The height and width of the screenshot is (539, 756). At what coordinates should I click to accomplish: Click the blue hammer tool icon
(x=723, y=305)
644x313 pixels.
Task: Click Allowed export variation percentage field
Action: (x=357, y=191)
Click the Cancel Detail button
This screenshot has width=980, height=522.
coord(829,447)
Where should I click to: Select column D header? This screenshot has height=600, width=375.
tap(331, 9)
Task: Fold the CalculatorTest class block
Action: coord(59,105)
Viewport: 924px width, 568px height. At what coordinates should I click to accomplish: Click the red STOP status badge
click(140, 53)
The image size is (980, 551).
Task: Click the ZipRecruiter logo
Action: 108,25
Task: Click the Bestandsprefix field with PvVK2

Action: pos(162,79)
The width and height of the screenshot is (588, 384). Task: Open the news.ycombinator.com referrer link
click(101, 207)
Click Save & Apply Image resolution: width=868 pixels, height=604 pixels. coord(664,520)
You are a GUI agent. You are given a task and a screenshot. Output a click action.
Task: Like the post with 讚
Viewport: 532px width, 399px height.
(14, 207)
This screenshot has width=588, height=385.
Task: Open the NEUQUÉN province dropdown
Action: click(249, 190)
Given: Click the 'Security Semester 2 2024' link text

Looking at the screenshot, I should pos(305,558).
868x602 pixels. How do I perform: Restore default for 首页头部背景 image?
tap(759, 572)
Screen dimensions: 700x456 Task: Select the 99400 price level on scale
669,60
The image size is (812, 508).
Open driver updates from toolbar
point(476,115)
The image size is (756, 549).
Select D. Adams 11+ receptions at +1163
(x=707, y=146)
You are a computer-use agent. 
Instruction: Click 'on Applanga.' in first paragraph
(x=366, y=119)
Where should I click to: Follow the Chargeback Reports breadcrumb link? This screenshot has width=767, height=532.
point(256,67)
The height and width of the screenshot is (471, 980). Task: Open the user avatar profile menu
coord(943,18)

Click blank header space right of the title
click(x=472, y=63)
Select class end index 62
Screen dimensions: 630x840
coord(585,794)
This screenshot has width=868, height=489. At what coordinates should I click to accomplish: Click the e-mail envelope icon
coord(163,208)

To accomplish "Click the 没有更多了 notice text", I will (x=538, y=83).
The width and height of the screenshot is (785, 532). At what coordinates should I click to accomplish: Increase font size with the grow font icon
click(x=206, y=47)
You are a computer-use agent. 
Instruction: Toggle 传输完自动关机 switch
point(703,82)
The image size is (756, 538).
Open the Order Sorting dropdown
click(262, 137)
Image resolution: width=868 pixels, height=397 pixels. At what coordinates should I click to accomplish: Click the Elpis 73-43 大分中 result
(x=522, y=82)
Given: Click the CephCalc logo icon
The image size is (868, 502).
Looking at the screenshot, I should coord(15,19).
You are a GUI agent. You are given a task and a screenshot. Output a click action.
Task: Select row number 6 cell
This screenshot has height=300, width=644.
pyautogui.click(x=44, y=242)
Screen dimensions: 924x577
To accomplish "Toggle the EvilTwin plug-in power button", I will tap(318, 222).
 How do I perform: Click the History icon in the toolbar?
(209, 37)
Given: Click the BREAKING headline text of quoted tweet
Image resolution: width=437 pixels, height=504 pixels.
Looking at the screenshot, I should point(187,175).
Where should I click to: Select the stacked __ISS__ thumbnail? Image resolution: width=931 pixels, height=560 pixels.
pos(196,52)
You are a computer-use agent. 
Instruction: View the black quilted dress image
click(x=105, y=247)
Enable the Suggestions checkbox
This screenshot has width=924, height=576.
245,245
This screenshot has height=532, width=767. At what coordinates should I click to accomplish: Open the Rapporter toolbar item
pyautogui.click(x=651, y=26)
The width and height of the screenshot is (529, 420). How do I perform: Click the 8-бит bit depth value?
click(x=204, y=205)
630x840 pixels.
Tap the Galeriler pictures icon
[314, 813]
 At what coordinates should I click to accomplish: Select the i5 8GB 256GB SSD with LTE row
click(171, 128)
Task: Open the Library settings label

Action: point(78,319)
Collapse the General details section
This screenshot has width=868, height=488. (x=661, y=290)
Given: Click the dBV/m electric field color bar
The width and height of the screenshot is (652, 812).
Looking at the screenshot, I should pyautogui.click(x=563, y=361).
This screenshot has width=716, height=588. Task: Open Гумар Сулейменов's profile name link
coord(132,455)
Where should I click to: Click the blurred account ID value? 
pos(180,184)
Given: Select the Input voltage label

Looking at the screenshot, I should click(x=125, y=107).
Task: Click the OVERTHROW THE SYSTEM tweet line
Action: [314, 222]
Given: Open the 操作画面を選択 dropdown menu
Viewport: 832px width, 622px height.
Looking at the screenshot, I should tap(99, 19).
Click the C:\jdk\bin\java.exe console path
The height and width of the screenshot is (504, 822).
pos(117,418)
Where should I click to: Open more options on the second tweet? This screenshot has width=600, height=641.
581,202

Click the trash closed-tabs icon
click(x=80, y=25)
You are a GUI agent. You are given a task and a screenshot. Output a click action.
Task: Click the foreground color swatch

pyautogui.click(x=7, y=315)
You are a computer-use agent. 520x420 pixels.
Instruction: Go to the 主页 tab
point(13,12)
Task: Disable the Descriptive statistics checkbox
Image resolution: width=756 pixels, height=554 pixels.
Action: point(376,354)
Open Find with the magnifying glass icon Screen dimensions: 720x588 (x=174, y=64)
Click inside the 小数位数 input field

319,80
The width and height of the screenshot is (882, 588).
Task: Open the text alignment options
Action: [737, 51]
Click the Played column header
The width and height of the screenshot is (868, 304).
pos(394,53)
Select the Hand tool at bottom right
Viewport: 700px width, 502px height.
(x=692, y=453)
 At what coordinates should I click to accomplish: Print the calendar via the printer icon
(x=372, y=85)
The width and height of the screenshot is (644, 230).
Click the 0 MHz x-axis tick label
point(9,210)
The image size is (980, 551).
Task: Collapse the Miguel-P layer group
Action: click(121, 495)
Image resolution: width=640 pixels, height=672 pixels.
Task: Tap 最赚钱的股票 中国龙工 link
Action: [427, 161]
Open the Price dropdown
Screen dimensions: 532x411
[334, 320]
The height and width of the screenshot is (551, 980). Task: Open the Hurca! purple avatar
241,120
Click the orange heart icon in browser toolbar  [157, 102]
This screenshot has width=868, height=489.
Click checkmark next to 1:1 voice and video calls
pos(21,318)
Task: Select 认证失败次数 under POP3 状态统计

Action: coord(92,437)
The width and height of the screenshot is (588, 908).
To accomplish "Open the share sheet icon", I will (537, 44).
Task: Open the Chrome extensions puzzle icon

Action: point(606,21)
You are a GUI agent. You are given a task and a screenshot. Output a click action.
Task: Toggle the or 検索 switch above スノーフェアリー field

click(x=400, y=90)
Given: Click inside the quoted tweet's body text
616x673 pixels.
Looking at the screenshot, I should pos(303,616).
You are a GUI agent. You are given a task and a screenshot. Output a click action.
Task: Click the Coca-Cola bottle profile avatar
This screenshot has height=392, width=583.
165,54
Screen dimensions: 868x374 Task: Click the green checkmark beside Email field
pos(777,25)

-.-.-

Work required:
Every line above is to be transcribed exactly, with nothing missed.

Exercise answer:
The height and width of the screenshot is (539, 756). At what coordinates should I click to accomplish: Click the blue hammer tool icon
(x=723, y=305)
644x313 pixels.
Task: Click Allowed export variation percentage field
Action: (x=357, y=191)
Click the Cancel Detail button
This screenshot has width=980, height=522.
coord(829,447)
Where should I click to: Select column D header? This screenshot has height=600, width=375.
tap(331, 9)
Task: Fold the CalculatorTest class block
Action: coord(59,105)
Viewport: 924px width, 568px height. At what coordinates should I click to accomplish: Click the red STOP status badge
click(140, 53)
The image size is (980, 551).
Task: Click the ZipRecruiter logo
Action: 108,25
Task: Click the Bestandsprefix field with PvVK2

Action: pos(162,79)
The width and height of the screenshot is (588, 384). Task: Open the news.ycombinator.com referrer link
click(101, 207)
Click Save & Apply Image resolution: width=868 pixels, height=604 pixels. coord(664,520)
You are a GUI agent. You are given a task and a screenshot. Output a click action.
Task: Like the post with 讚
Viewport: 532px width, 399px height.
(14, 207)
This screenshot has width=588, height=385.
Task: Open the NEUQUÉN province dropdown
Action: click(249, 190)
Given: Click the 'Security Semester 2 2024' link text

Looking at the screenshot, I should pos(305,558).
868x602 pixels. How do I perform: Restore default for 首页头部背景 image?
tap(759, 572)
Screen dimensions: 700x456 Task: Select the 99400 price level on scale
669,60
The image size is (812, 508).
Open driver updates from toolbar
point(476,115)
The image size is (756, 549).
Select D. Adams 11+ receptions at +1163
(x=707, y=146)
You are a computer-use agent. 
Instruction: Click 'on Applanga.' in first paragraph
(x=366, y=119)
Where should I click to: Follow the Chargeback Reports breadcrumb link? This screenshot has width=767, height=532.
point(256,67)
The height and width of the screenshot is (471, 980). Task: Open the user avatar profile menu
coord(943,18)

Click blank header space right of the title
click(x=472, y=63)
Select class end index 62
Screen dimensions: 630x840
coord(585,794)
This screenshot has width=868, height=489. At what coordinates should I click to accomplish: Click the e-mail envelope icon
coord(163,208)

To accomplish "Click the 没有更多了 notice text", I will (x=538, y=83).
The width and height of the screenshot is (785, 532). At what coordinates should I click to accomplish: Increase font size with the grow font icon
click(x=206, y=47)
You are a computer-use agent. 
Instruction: Toggle 传输完自动关机 switch
point(703,82)
The image size is (756, 538).
Open the Order Sorting dropdown
click(262, 137)
Image resolution: width=868 pixels, height=397 pixels. At what coordinates should I click to accomplish: Click the Elpis 73-43 大分中 result
(x=522, y=82)
Given: Click the CephCalc logo icon
The image size is (868, 502).
Looking at the screenshot, I should coord(15,19).
You are a GUI agent. You are given a task and a screenshot. Output a click action.
Task: Select row number 6 cell
This screenshot has height=300, width=644.
pyautogui.click(x=44, y=242)
Screen dimensions: 924x577
To accomplish "Toggle the EvilTwin plug-in power button", I will tap(318, 222).
 How do I perform: Click the History icon in the toolbar?
(209, 37)
Given: Click the BREAKING headline text of quoted tweet
Image resolution: width=437 pixels, height=504 pixels.
Looking at the screenshot, I should point(187,175).
Where should I click to: Select the stacked __ISS__ thumbnail? Image resolution: width=931 pixels, height=560 pixels.
pos(196,52)
You are a computer-use agent. 
Instruction: View the black quilted dress image
click(x=105, y=247)
Enable the Suggestions checkbox
This screenshot has width=924, height=576.
245,245
This screenshot has height=532, width=767. At what coordinates should I click to accomplish: Open the Rapporter toolbar item
pyautogui.click(x=651, y=26)
The width and height of the screenshot is (529, 420). How do I perform: Click the 8-бит bit depth value?
click(x=204, y=205)
630x840 pixels.
Tap the Galeriler pictures icon
[314, 813]
 At what coordinates should I click to accomplish: Select the i5 8GB 256GB SSD with LTE row
click(171, 128)
Task: Open the Library settings label

Action: point(78,319)
Collapse the General details section
This screenshot has width=868, height=488. (x=661, y=290)
Given: Click the dBV/m electric field color bar
The width and height of the screenshot is (652, 812).
Looking at the screenshot, I should pyautogui.click(x=563, y=361).
This screenshot has width=716, height=588. Task: Open Гумар Сулейменов's profile name link
coord(132,455)
Where should I click to: Click the blurred account ID value? 
pos(180,184)
Given: Select the Input voltage label

Looking at the screenshot, I should click(x=125, y=107).
Task: Click the OVERTHROW THE SYSTEM tweet line
Action: [314, 222]
Given: Open the 操作画面を選択 dropdown menu
Viewport: 832px width, 622px height.
Looking at the screenshot, I should tap(99, 19).
Click the C:\jdk\bin\java.exe console path
The height and width of the screenshot is (504, 822).
pos(117,418)
Where should I click to: Open more options on the second tweet? This screenshot has width=600, height=641.
581,202

Click the trash closed-tabs icon
click(x=80, y=25)
You are a GUI agent. You are given a task and a screenshot. Output a click action.
Task: Click the foreground color swatch

pyautogui.click(x=7, y=315)
You are a computer-use agent. 520x420 pixels.
Instruction: Go to the 主页 tab
point(13,12)
Task: Disable the Descriptive statistics checkbox
Image resolution: width=756 pixels, height=554 pixels.
Action: point(376,354)
Open Find with the magnifying glass icon Screen dimensions: 720x588 (x=174, y=64)
Click inside the 小数位数 input field

319,80
The width and height of the screenshot is (882, 588).
Task: Open the text alignment options
Action: [737, 51]
Click the Played column header
The width and height of the screenshot is (868, 304).
pos(394,53)
Select the Hand tool at bottom right
Viewport: 700px width, 502px height.
(x=692, y=453)
 At what coordinates should I click to accomplish: Print the calendar via the printer icon
(x=372, y=85)
The width and height of the screenshot is (644, 230).
Click the 0 MHz x-axis tick label
point(9,210)
The image size is (980, 551).
Task: Collapse the Miguel-P layer group
Action: click(121, 495)
Image resolution: width=640 pixels, height=672 pixels.
Task: Tap 最赚钱的股票 中国龙工 link
Action: [427, 161]
Open the Price dropdown
Screen dimensions: 532x411
[334, 320]
The height and width of the screenshot is (551, 980). Task: Open the Hurca! purple avatar
241,120
Click the orange heart icon in browser toolbar  [157, 102]
This screenshot has width=868, height=489.
Click checkmark next to 1:1 voice and video calls
pos(21,318)
Task: Select 认证失败次数 under POP3 状态统计

Action: coord(92,437)
The width and height of the screenshot is (588, 908).
To accomplish "Open the share sheet icon", I will (537, 44).
Task: Open the Chrome extensions puzzle icon

Action: point(606,21)
You are a GUI agent. You are given a task and a screenshot. Output a click action.
Task: Toggle the or 検索 switch above スノーフェアリー field

click(x=400, y=90)
Given: Click inside the quoted tweet's body text
616x673 pixels.
Looking at the screenshot, I should pos(303,616).
You are a GUI agent. You are given a task and a screenshot. Output a click action.
Task: Click the Coca-Cola bottle profile avatar
This screenshot has height=392, width=583.
165,54
Screen dimensions: 868x374 Task: Click the green checkmark beside Email field
pos(777,25)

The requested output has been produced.